El ex dictador venezolano Nicolás Maduro y su esposa, Cilia Flores, comparecerán este miércoles ante un tribunal federal de Nueva York para una nueva audiencia de revisión del proceso penal que enfrentan por cargos de conspiración para cometer narcoterrorismo e importación de cocaína. La instancia estará centrada en cuestiones procesales y, en principio, no se espera que el juez fije una fecha para el inicio del juicio.
Se trata de la tercera audiencia desde la captura de ambos en su residencia de Caracas el pasado enero. El ex mandatario venezolano se declaró no culpable ante la Justicia estadounidense ese mismo mes y permanece detenido desde entonces en una prisión federal de Brooklyn. Durante la audiencia, la Fiscalía y la defensa tratarán la clasificación y preparación de las pruebas, además de la presentación de mociones previas al juicio, que todavía no tiene un cronograma definido.
La audiencia estaba prevista originalmente para el 30 de junio, pero la Fiscalía solicitó su postergación por razones de seguridad vinculadas al traslado de los acusados y a la organización de los operativos policiales en Nueva York. En el documento presentado ante la corte, el Gobierno estadounidense sostuvo: “El Gobierno entiende que el aplazamiento es estrictamente necesario para evitar problemas de programación y cuestiones logísticas relacionadas con garantizar un traslado seguro del acusado y el mantenimiento de la seguridad pública en relación con la fecha actualmente fijada para el 30 de junio”.
Durante junio y la primera mitad de julio, los recursos de seguridad de Nueva York se concentraron en el Mundial de fútbol 2026, que concluyó el pasado domingo con el triunfo de España. Debido a que la comparecencia exige la presencia física de Maduro y Flores en la sala del tribunal de Manhattan, el Departamento de Policía de Nueva York (NYPD) debe desplegar un amplio operativo para garantizar el traslado terrestre de ambos desde la prisión federal de Brooklyn.
La jornada también concentrará parte de la atención en el juez federal Alvin Hellerstein, de 92 años, quien dirige el proceso. En la audiencia anterior, el magistrado mostró una voz fatigada y algunos lapsus, una situación que generó interrogantes entre especialistas sobre su capacidad para conducir un expediente que presenta una elevada complejidad técnica y jurídica.
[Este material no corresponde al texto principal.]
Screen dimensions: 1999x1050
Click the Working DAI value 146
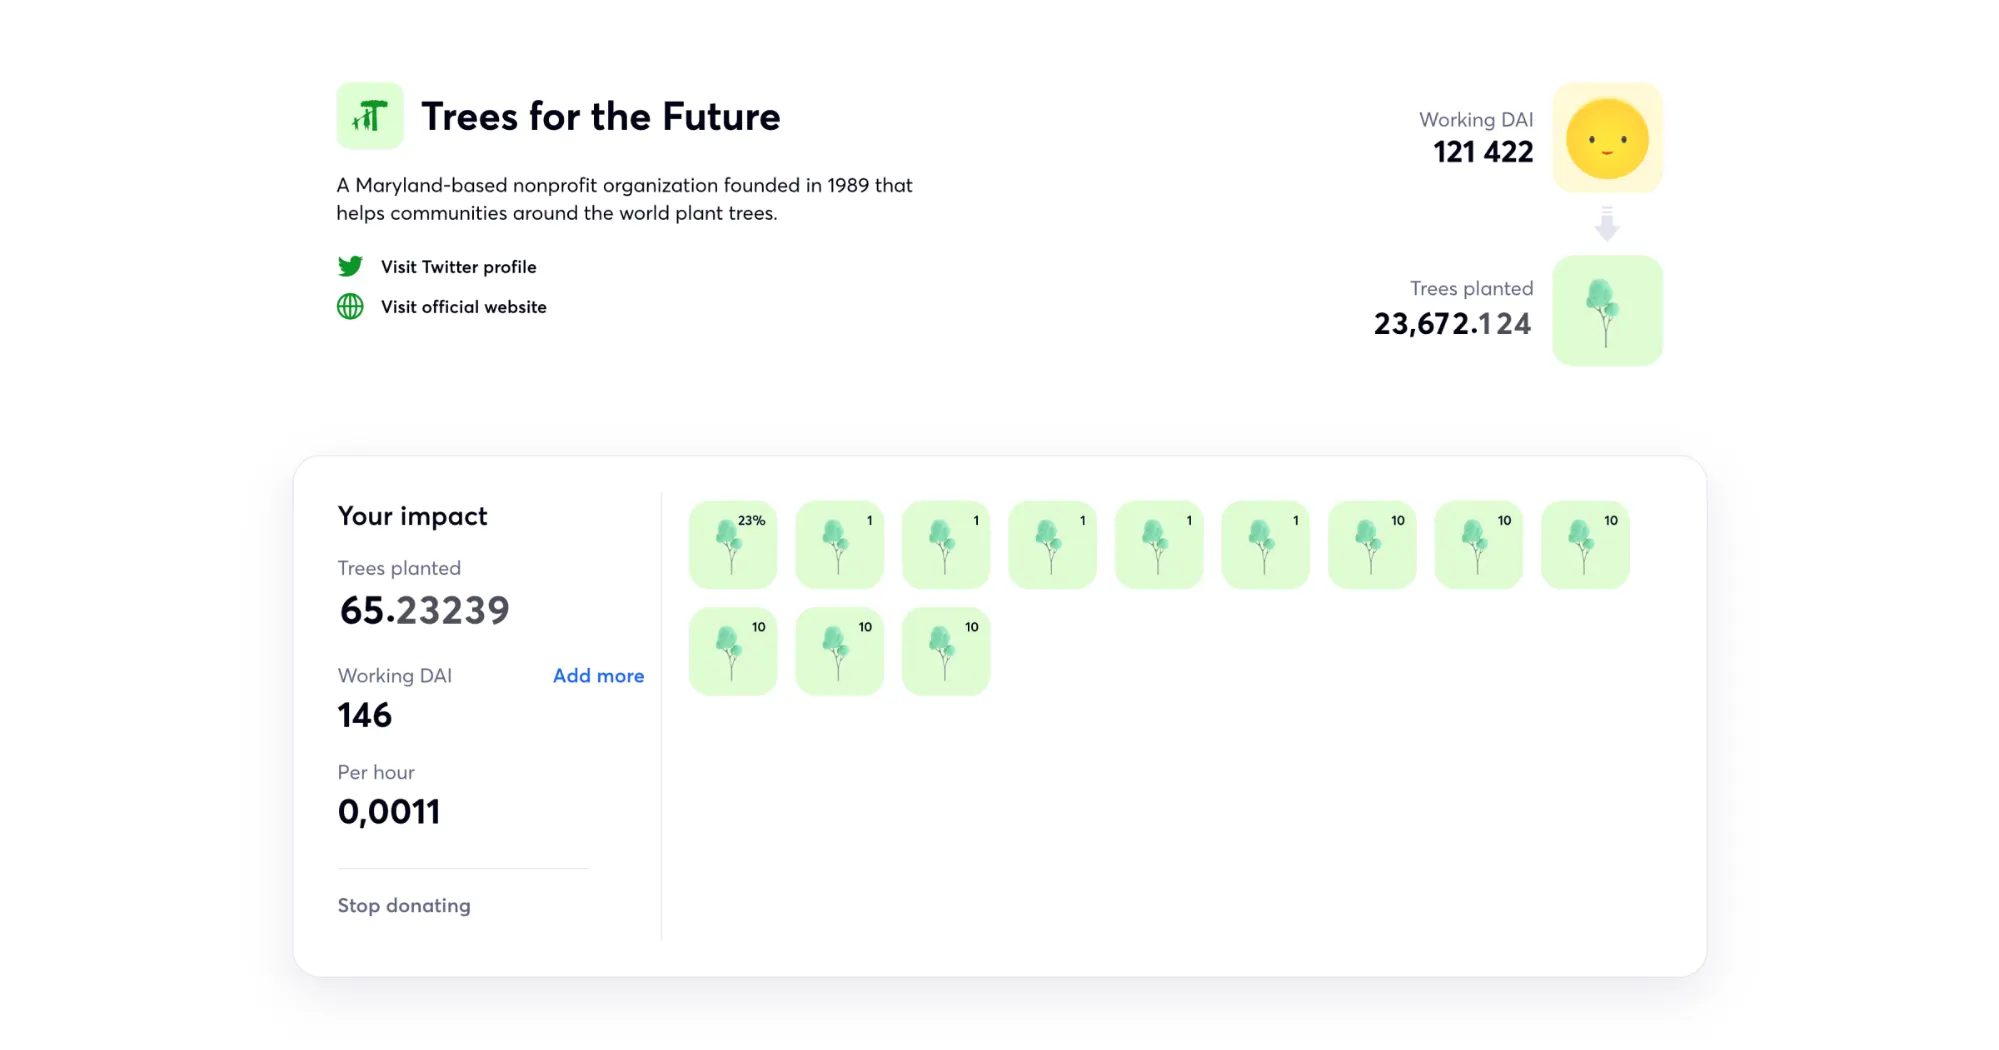tap(365, 715)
Maduro enfrenta cargos por conspiración para cometer narcoterrorismo e importación de cocaína. En tanto, Cilia Flores está acusada por delitos relacionados con la importación de drogas y posesión de armas. En las audiencias anteriores, la defensa sostuvo que el ex mandatario cuenta con inmunidad por su condición de jefe de Estado. Además, Maduro se definió ante el tribunal como un “prisionero de guerra”, una expresión que forma parte de la estrategia de su defensa.
Otro de los puntos que podría ocupar un lugar central durante la audiencia será la validez del procedimiento mediante el cual Maduro y Flores fueron capturados en Caracas el 3 de enero de 2026. Los equipos legales de los acusados, encabezados por Barry Pollack y Mark Donnelly, podrían solicitar la anulación del proceso con argumentos vinculados a las circunstancias de esa detención y al procedimiento utilizado para concretarla.
El debate también incluye cuestionamientos sobre la competencia de la Justicia estadounidense para tramitar el expediente. Según un análisis reciente publicado por The New York Times, las cortes de Estados Unidos podrían “no tener la autoridad para manejar su caso” debido a una ley ratificada por el propio país. Ese planteo aparece como uno de los elementos que la defensa podría incorporar en las mociones previas al juicio.
Otro antecedente relevante del expediente ocurrió en abril, cuando Estados Unidos modificó las sanciones vigentes sobre Venezuela para permitir que el Ejecutivo venezolano pague los honorarios de los abogados que representan a Maduro y Flores. Ese aspecto formó parte de las discusiones en las audiencias anteriores y volvió a ocupar un lugar dentro del desarrollo del proceso judicial.
La audiencia de este miércoles tendrá carácter procesal y servirá para avanzar en la organización del caso, la revisión de las pruebas y el tratamiento de las presentaciones de ambas partes. Salvo una decisión inesperada del tribunal, el expediente continuará sin una fecha definida para el inicio del juicio contra Nicolás Maduro y Cilia Flores.